Monday 30 August 2010

Il Gattopardo (The Leopard)

This 1963 epic and classic, based on the Lampedusa novel and directed by Luchino Visconti, is indeed a fine piece of work, showing excellent control of material, visual interest, and moments of flair throughout.
From the wonderful first scene we have our stall laid out. We have the camera almost acting as a voyeur, as an evesdropper on the family. We also have another motif; how a huge amount of the action actually takes place off stage, and how what we are to focus on is rather the assimilation and re-action to the actions that the aristocratic family are no longer a master of. We also have the firt glance on the characters, we are drawn to Visconti's visual style which allows them to act. A nice reticence on the actors part is made throughout. The panning camera also helps this, giving a literal sweep and a slowness that speaks of us as universal, as the God, now looking on these monuments of humanity with an eye that is able to make their once great statures rather small. Everything crumbles. Special attention should be made to the pan across the family with dust on their faces in church, audacious, beautiful, nearly humourous in its panache.
The way this film looks is riveting. Not only the large Italian landscapes, so beautifully given, but the framing techniques. It is very reminiscent of Fellini, almost like a Renaissance painter, the camera moving (generally not cutting) to reframe well choreographed and spacial tableaus. This gives the feel of a dusty classicism to the family, and the lingering nature also allows us to understand them better- when we stick to an image, see what happens when the family leaves, we have a notion of how this family's comfort does indeed depend on a machine of other actual humans behind them (note especially the picnic scene, where we stay to watch the retainers clear up).
Burt Lancaster in the lead is terrific, a great screen portrayal (also of special note are his wife and the priest). At first Lancaster seems rather unsympathetic; literally running away from the camera. But his character comes to develop, and we come to develop, an understanding and a sympathy for his situation. This film actually contains very little peril, perhaps even one could say little great drama, but it remains intense and fascinating as we see a man come to an understanding of his place in the world. For perhaps an hour he has his days of summer, and then, near the end, when the autumn comes we are fully on his side. He is too tired to change, of course he should, but it is understandable.
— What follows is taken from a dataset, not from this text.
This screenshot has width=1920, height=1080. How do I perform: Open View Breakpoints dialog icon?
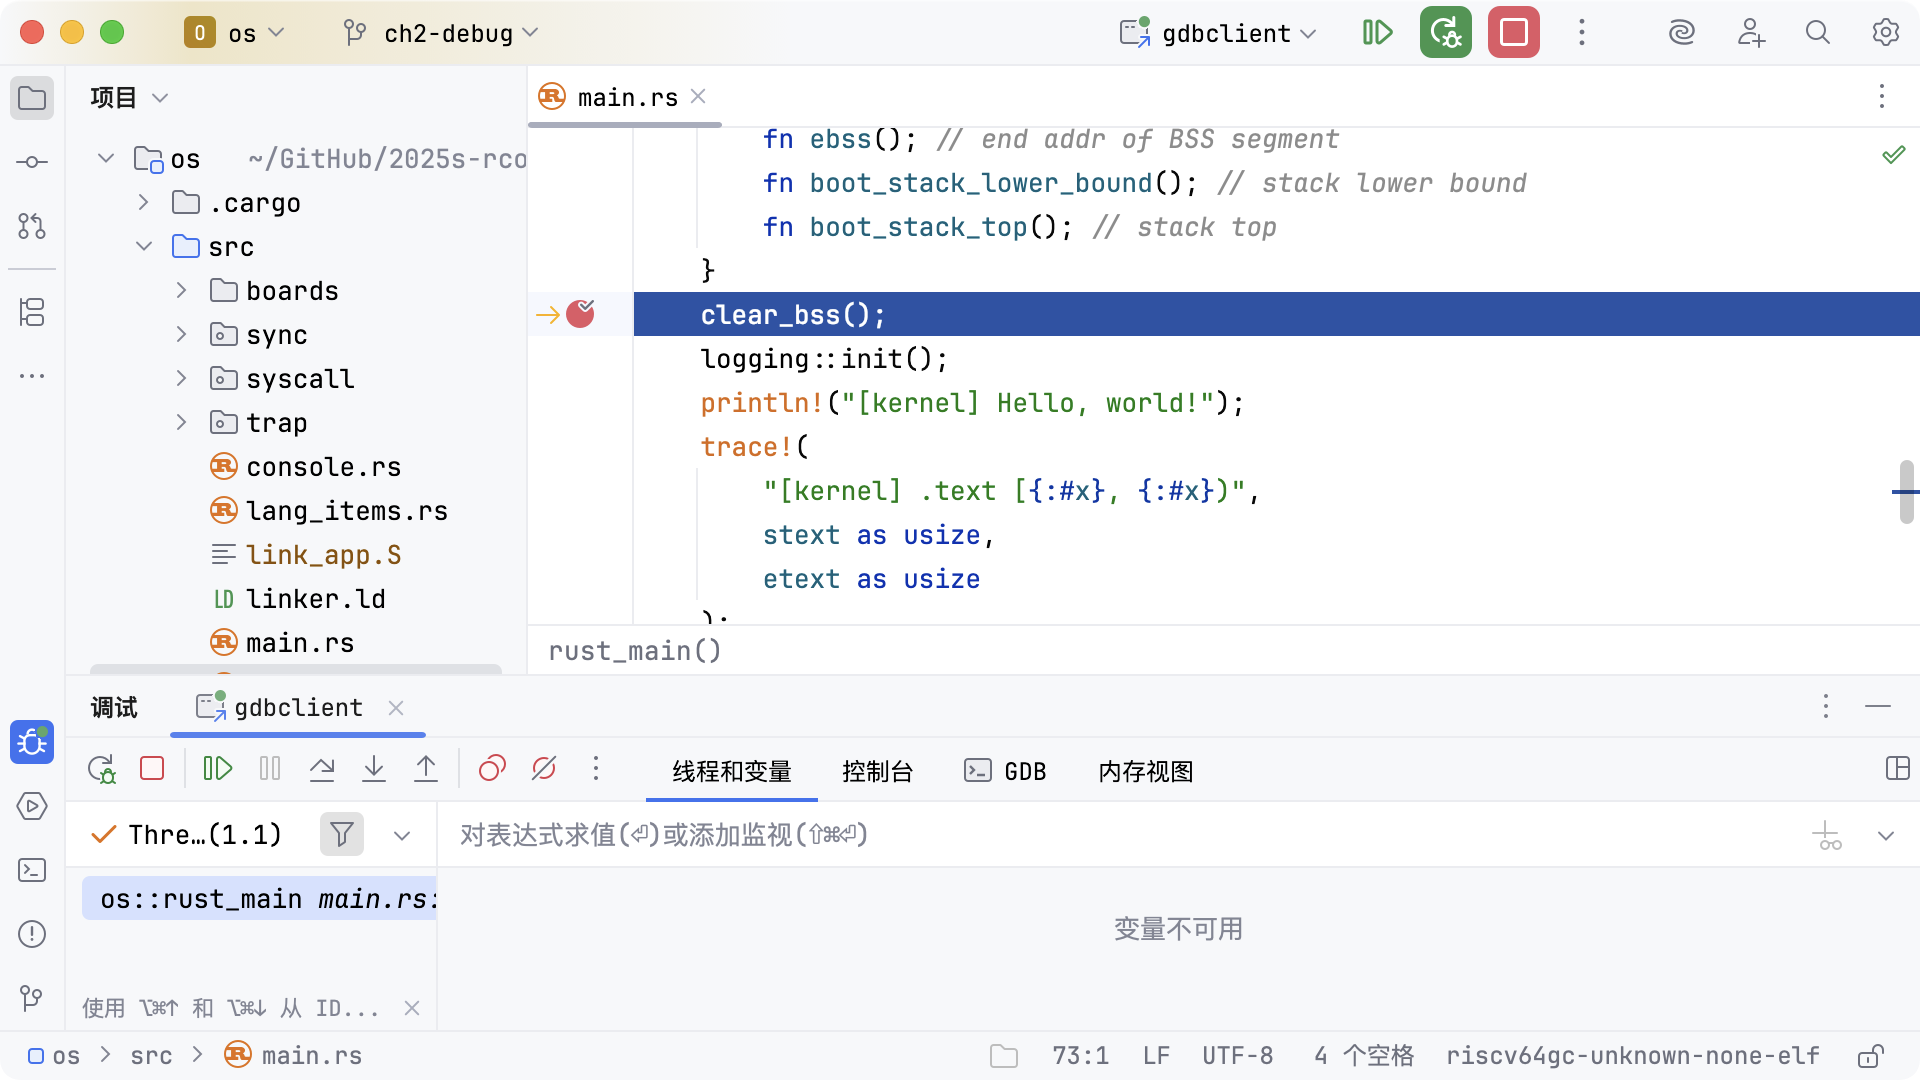click(492, 769)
The last scene, in the ballroom, is extremely famous. It has its moments, some wondeful pathos of a tiring Lancaster having last glories and quiet epiphanies, before stepping away. In a film (this version) that generally more than justifies its three hour plus runtime, perhaps more of a mxing up of pace would have helped at the end, it becomes rather monotomous structurally (though each moment remains wonderful, perhaps indispensable) in this last ballroom sequence. An extra ten minutes, somehow breaking up our time in the ballroom, could even have helped.
This is obviously a film of a novel, the story seems like one and dictates that it is a certan type of film. As far as this constrain goes, Visconti succeeded in still rendering a piece of art that is at times wonderous. Highly, highly reccommended.